(To do)
Please render the listing lines as a JSON list of strings, one string per line and blank lines left out, beginning at the line containing "Given: Click the Cut scissors icon" and ending after the line containing "[x=12, y=19]".

■ ■ ■

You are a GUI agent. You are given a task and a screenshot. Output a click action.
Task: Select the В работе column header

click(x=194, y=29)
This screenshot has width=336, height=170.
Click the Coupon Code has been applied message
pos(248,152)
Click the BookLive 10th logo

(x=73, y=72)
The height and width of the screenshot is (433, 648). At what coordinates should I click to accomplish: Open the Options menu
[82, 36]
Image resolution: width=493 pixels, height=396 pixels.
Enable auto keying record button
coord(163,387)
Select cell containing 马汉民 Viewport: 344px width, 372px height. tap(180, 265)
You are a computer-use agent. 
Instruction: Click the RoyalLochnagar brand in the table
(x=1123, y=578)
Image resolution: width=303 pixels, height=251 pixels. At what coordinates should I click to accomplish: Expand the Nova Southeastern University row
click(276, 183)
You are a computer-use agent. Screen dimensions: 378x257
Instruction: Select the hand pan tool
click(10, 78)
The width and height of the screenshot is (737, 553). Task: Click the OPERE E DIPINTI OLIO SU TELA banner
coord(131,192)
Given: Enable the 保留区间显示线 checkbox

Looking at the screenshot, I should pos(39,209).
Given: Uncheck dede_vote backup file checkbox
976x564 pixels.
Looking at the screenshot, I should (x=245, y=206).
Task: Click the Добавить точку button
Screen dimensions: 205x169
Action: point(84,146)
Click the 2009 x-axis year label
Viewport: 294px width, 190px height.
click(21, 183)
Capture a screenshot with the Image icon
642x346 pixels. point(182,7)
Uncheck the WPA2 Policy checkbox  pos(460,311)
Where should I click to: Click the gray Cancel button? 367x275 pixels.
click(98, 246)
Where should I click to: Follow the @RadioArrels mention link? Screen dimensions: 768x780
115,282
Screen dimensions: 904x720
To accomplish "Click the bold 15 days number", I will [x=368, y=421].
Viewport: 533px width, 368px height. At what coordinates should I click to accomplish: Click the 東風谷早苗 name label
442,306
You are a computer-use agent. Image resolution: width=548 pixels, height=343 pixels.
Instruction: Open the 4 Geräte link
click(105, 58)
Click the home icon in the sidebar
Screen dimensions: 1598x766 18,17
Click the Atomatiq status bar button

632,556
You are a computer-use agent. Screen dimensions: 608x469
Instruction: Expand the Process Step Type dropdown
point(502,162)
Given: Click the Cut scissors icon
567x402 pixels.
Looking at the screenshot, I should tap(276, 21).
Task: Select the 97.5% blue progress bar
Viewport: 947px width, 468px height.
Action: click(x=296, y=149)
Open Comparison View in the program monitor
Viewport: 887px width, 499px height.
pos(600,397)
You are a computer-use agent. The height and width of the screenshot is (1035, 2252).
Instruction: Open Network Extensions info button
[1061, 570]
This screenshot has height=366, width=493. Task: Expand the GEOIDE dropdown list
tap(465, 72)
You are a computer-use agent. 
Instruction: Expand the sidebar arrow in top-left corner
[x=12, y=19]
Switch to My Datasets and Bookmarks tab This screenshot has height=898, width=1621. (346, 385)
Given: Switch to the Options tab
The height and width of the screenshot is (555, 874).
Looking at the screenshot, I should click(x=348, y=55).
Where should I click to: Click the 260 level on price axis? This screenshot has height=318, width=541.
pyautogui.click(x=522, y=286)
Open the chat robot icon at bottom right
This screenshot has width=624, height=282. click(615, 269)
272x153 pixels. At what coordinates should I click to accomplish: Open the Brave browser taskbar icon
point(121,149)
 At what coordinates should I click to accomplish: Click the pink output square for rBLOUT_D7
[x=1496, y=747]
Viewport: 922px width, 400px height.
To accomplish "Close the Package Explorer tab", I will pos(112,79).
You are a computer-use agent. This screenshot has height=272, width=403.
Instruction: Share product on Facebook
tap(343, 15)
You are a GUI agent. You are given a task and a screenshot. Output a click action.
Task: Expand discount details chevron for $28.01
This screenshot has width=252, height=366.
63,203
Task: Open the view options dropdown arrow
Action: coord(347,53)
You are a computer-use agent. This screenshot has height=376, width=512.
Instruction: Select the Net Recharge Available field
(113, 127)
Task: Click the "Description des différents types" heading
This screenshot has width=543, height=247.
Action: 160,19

■ ■ ■

(Worked answer)
[
  "Given: Click the Cut scissors icon",
  "567x402 pixels.",
  "Looking at the screenshot, I should tap(276, 21).",
  "Task: Select the 97.5% blue progress bar",
  "Viewport: 947px width, 468px height.",
  "Action: click(x=296, y=149)",
  "Open Comparison View in the program monitor",
  "Viewport: 887px width, 499px height.",
  "pos(600,397)",
  "You are a computer-use agent. The height and width of the screenshot is (1035, 2252).",
  "Instruction: Open Network Extensions info button",
  "[1061, 570]",
  "This screenshot has height=366, width=493. Task: Expand the GEOIDE dropdown list",
  "tap(465, 72)",
  "You are a computer-use agent. ",
  "Instruction: Expand the sidebar arrow in top-left corner",
  "[x=12, y=19]"
]